European Stability Initiative

From Wikipedia, the free encyclopedia
Jump to navigation Jump to search

The European Stability Initiative (ESI) is a think tank focusing on South East Europe and enlargement of the European Union. It has offices in Berlin, Brussels and Istanbul.


The ESI was founded in June 1999 in Sarajevo. Its founders, multi-national practitioners and analysts, were members of international organisations like the OSCE, the United Nations or the World Bank.[1] It was founded as a research network to advance the integration of the Balkans into the European Union following the end of the Kosovo War. ESI's founding chairman is Gerald Knaus. In 2000, ESI opened its first offices, in Berlin and Brussels. In 2004, ESI opened an office in Istanbul and launched its first initiatives on Turkey's social and economic developments in the context of EU accession.

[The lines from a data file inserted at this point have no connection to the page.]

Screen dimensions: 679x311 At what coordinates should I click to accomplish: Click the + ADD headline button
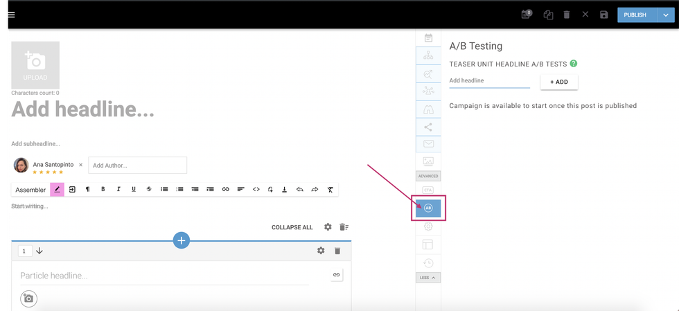pyautogui.click(x=558, y=82)

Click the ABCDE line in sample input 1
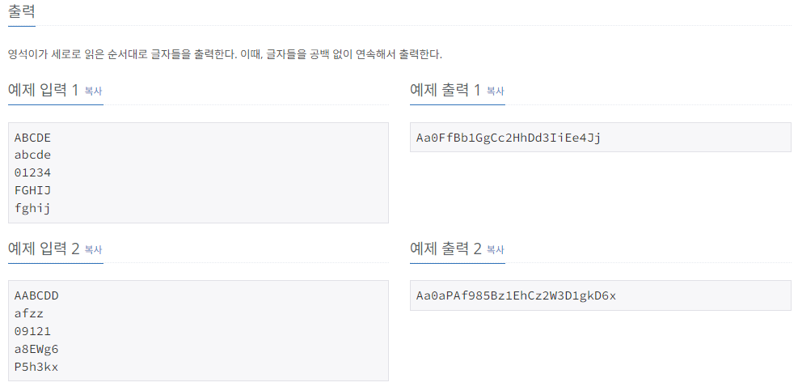pos(32,138)
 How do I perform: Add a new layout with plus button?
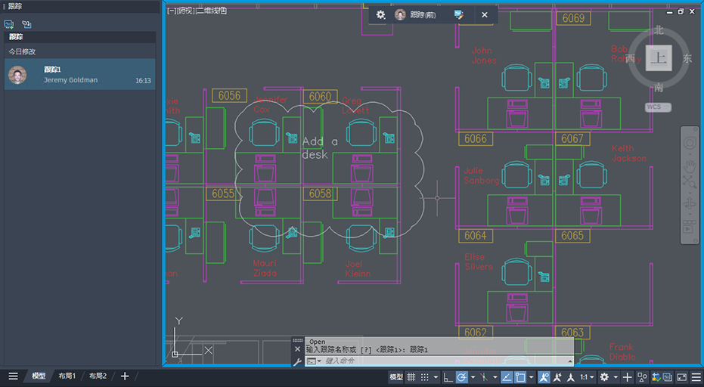[x=126, y=376]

In June 2007, ESI began to work on a documentary series called “Balkan Express/Return to Europe”.[2] The films cover the stories of people fighting for democratic values in ten countries (Albania, Kosovo, Montenegro, Bosnia-Herzegovina, Macedonia, Serbia, Romania, Bulgaria, Greece, and Turkey). From April 2008 onwards, the films were broadcast, first on the German language channels 3sat and ORF and then on television worldwide. In late 2008, Return to Europe was awarded the "Erasmus Euro Media Grand Award" for outstanding European media production by the European Society for Education and Communication (ESEC).[3] ESEC Chairman Thomas A. Bauer noted that the series "combined inspired directing with sound scientific research".[4]

Between 2012 and 2016, ESI focused its research on the human rights situation in Azerbaijan, EU enlargement methodology, the EU-Turkey visa liberalisation process, the EU approach to economic issues in the Western Balkan countries and the Syrian refugee crisis.

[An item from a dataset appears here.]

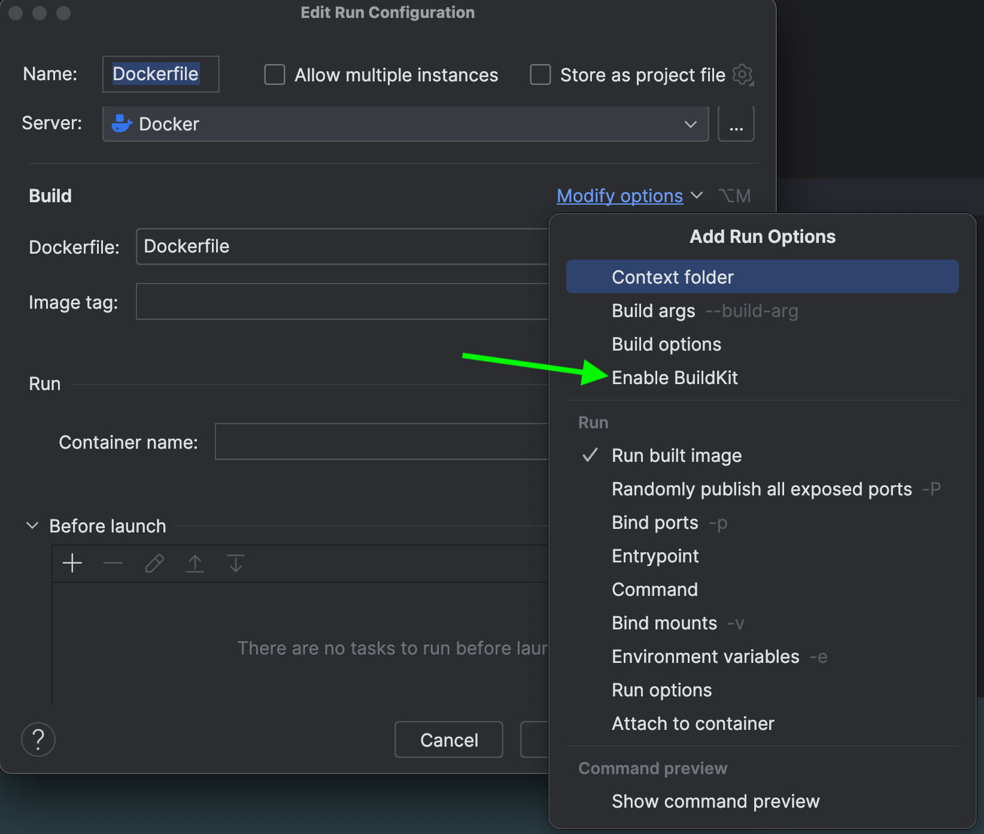Select Environment variables in the menu
This screenshot has width=984, height=834.
[705, 657]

ESI is a non-profit organisation and is financed by donations. Its current projects on EU enlargement, capacity building, and human rights are funded by the Swedish International Development Cooperation Agency, Stiftung Mercator, the Open Society Foundations, and ERSTE Stiftung. In 2006, the ESI had a monthly budget of 45,000 euro.[1] In 2013, the ESI had produced more than 62 reports.[5] Today it counts with 100 background analyses and policy recommendations.

All the publications of the European Stability Initiative are widely distributed and available on its website free of charge in order to promote discussion and debate in the policy community.